Tempo 3.0 release: a new architecture for scale and lower TCO, TraceQL metrics GA, and more

See the PR and documentation for configuration and more information.

Sampling compensation with probability sampling state 

For environments that use head-based sampling, generated metrics can undercount real traffic unless the processor knows how to scale back the metrics from the sampled spans.

Tempo has support for span_multiplier_key config to configure a span or resource attribute that has the sampling ratio and scales the metrics accordingly. For example, if spans have attribute X-SampleRatio=0.1 (10% sampling), setting span_multiplier_key: "X-SampleRatio" results in each span counting as 10 requests.

New in 3.0, we also added the enable_tracestate_span_multiplier config on span metrics and service graphs to provide an alternative approach that extracts the multiplier from the W3C tracestate header using the OpenTelemetry probability sampling threshold.

When enabled,  enable_tracestate_span_multiplier takes priority over span_multiplier_key.

For more information, check out the PR and documentation for more information.

Trace redaction to protect sensitive data 

Trace data can include sensitive data, including personally identifiable information (PII). This release includes new redaction capabilities to help operators remove trace data when needed.

The new tempo-cli redact command submits redaction jobs to the backend scheduler over gRPC. Operators provide a tenant and one or more trace IDs, and Tempo creates backend jobs to rewrite the affected blocks in object storage, removing the matching trace data.

tempo-cli redact \
  --tenant=STRING \
  --trace-id=TRACE-ID,... \
  

See the PR and the documentation for more information.

Improvements to query performance

Tempo 3.0 delivers major query performance improvements across both vParquet5 and TraceQL execution. 

vParquet5

Tempo uses the Apache Parquet columnar block format to store traces, and TraceQL queries operate on traces stored in those Parquet blocks. 

vParquet5, the latest iteration of the Parquet-based columnar block format in Tempo, now supports up to 20 dedicated string columns per scope (span, resource, and event), doubled from 10, and up to 5 integer columns. It also does this dynamically, to reduce overhead to only what you actually use.
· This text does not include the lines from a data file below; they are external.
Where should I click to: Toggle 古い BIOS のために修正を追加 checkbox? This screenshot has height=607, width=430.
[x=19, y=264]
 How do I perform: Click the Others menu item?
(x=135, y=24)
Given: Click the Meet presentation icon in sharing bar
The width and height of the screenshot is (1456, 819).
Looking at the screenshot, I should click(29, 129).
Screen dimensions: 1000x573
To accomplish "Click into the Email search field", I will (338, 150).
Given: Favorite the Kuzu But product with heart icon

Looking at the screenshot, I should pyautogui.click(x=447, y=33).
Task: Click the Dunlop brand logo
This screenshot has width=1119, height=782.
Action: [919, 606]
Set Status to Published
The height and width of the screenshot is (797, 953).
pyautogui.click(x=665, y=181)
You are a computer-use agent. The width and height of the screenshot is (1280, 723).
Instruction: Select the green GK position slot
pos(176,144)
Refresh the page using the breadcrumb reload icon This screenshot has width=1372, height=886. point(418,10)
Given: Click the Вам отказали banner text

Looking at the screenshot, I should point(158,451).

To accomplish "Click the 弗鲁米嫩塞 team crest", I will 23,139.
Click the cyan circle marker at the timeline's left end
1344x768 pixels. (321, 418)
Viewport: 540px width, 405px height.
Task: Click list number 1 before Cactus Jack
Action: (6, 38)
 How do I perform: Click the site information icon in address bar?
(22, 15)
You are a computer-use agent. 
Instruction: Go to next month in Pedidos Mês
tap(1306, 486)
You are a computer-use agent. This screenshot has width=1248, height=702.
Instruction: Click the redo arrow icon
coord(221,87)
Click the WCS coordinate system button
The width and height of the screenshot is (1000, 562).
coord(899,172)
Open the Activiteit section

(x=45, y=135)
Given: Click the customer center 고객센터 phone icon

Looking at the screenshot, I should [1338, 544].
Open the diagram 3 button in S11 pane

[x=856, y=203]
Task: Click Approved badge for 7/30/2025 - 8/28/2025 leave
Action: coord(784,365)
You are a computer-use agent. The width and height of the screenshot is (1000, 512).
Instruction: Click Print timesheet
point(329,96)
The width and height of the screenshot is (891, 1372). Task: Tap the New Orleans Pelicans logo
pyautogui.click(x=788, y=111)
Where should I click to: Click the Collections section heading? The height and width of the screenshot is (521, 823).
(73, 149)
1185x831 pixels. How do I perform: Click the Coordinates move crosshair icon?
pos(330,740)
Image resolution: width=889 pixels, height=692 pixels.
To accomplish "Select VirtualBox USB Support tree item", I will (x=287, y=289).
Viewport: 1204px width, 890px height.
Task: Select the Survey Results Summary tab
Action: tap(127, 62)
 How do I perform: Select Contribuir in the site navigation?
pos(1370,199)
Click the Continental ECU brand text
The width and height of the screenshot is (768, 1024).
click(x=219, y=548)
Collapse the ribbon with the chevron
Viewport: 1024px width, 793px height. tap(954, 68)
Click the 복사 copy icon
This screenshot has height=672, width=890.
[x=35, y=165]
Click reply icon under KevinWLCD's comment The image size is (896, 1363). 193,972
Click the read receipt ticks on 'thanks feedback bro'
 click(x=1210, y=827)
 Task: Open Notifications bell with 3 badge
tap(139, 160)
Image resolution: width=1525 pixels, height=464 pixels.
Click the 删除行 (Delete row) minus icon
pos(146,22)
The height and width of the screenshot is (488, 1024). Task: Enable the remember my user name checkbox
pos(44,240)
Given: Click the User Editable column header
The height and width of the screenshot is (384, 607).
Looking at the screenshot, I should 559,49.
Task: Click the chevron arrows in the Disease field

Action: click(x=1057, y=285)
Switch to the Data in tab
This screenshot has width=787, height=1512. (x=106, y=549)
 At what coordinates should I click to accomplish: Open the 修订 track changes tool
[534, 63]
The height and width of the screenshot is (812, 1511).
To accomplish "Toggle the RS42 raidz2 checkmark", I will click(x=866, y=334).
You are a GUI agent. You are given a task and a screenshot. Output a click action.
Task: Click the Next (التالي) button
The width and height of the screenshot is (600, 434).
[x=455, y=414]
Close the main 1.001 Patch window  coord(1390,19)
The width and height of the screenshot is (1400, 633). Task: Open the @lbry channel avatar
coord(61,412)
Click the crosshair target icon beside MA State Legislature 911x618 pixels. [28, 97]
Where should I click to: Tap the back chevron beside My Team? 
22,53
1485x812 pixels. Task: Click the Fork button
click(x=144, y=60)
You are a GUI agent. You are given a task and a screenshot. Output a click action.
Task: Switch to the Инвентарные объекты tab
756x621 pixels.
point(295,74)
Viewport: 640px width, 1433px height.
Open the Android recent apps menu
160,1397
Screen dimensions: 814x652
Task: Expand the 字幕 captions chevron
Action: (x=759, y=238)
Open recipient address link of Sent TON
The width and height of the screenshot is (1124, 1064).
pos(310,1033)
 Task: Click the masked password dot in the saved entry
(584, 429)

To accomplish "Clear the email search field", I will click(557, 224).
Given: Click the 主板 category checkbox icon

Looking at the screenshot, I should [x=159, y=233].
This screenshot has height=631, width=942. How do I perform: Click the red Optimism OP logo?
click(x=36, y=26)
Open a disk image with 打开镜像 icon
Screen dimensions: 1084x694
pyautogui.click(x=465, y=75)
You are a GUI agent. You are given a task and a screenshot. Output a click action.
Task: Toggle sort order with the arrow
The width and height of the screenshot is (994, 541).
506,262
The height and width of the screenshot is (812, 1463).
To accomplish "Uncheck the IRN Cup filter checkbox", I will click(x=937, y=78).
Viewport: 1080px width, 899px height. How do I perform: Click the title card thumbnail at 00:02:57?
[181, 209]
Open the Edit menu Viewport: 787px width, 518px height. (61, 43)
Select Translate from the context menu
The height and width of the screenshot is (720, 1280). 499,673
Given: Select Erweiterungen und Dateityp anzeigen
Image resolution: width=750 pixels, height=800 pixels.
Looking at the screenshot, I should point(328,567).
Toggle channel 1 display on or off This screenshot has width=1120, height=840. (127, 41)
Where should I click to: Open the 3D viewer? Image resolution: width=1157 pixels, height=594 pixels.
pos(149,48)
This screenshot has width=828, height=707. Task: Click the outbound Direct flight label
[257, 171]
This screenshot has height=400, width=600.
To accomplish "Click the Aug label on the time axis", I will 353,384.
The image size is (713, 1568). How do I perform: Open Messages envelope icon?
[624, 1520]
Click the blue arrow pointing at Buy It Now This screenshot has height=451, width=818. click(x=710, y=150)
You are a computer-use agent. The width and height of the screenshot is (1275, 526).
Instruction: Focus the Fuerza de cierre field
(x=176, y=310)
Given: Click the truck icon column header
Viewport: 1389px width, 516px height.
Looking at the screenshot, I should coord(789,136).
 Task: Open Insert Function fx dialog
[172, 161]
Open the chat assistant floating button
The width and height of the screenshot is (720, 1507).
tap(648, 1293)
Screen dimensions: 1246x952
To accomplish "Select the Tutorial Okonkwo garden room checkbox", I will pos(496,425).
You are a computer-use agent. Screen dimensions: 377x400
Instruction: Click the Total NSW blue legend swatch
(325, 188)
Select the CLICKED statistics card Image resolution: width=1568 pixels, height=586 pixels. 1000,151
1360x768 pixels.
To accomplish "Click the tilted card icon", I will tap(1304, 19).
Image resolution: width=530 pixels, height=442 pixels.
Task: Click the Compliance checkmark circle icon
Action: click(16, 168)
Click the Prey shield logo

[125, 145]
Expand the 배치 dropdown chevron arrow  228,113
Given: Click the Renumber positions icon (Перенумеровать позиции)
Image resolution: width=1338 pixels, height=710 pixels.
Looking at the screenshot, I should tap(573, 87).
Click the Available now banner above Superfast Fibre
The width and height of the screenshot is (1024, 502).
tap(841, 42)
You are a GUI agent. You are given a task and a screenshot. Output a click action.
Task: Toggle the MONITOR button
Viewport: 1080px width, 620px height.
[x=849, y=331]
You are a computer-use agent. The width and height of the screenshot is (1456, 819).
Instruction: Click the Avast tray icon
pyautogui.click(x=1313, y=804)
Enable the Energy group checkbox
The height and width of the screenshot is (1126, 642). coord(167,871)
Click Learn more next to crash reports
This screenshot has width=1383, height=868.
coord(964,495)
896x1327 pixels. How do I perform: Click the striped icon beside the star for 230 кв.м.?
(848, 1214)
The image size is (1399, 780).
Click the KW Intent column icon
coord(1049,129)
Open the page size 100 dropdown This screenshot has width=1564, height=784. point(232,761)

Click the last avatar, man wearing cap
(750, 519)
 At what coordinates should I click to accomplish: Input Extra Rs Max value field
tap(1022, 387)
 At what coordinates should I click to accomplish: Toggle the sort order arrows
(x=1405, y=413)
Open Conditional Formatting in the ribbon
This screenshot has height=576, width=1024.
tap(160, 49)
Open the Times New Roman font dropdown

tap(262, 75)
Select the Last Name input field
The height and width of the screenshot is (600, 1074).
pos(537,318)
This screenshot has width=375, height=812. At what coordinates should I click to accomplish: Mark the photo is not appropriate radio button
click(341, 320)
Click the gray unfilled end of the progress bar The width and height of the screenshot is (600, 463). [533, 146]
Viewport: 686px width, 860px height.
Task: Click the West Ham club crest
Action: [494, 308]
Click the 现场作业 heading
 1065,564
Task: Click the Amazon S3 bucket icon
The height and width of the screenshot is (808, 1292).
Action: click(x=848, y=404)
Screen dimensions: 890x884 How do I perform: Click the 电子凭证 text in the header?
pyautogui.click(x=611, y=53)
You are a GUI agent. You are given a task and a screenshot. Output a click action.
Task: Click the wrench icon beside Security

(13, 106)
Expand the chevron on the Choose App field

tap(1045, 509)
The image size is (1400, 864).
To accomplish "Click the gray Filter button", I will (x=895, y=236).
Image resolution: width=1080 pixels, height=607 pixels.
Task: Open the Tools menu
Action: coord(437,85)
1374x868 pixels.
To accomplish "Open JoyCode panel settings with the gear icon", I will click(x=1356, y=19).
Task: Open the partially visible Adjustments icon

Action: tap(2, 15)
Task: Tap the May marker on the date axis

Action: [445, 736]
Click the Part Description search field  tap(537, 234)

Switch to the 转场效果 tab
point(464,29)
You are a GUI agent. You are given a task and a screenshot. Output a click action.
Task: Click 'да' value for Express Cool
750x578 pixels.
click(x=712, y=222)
Dedicated columns can improve query performance by storing commonly used or queried attributes in their own columns, to put like-data together for best efficiency, and targeted reads when you query them. The Tempo CLI analysis and suggestion commands were also updated to help determine the best attributes to dedicate for your data.  It’s not always the case that more is better, and your optimal configuration might not need to use all available columns.

Please see the PR for more details.

TraceQL AST optimization

Tempo now automatically rewrites supported repeated conditions on the same attribute into a faster internal array operation, speeding up query execution. For example, a query like  { resource.service.name="frontend" || resource.service.name="backend" || resource.service.name="api" } can be rewritten internally before execution, with no changes required from users. 

This is a breaking change. The implicit array matching semantics of the operators != and !~ have changed: != now means NOT IN, and !~ now means MATCH NONE. Regex operands must now be strings or string arrays; values that were previously accepted because they could be converted to regex strings may now be rejected. Review the upgrade notes before moving to Tempo 3.0 if you use complex TraceQL queries.

TraceQL AST (Abstract Syntax Tree) optimizations can be disabled by setting skip_ast_transformations=all in the query frontend config. You can opt out per query with the hint skip_ast_transformations=all.

See the PR #6353 and PR #7012 for more details, including limitations and breaking changes.

A new way to enable Tempo MCP server

In Tempo 2.9, we introduced MCP server support as an experimental way for LLMs and AI agents to query and analyze Tempo data through TraceQL and other endpoints. In addition to enabling the feature via configuration, you can now use a dedicated flag to enable it as well:

--query-frontend.mcp-server.enabled=true

See the PR and documentation for more details.

Migrating to Tempo 3.0

Because Tempo 3.0 includes major architectural changes, we created a migration guide to help you move your Tempo 2.x configurations to 3.0. Also, see Upgrade your Tempo installation for breaking changes and migration guidance before upgrading to Tempo 3.0.

We also added a new migration command to the Tempo CLI.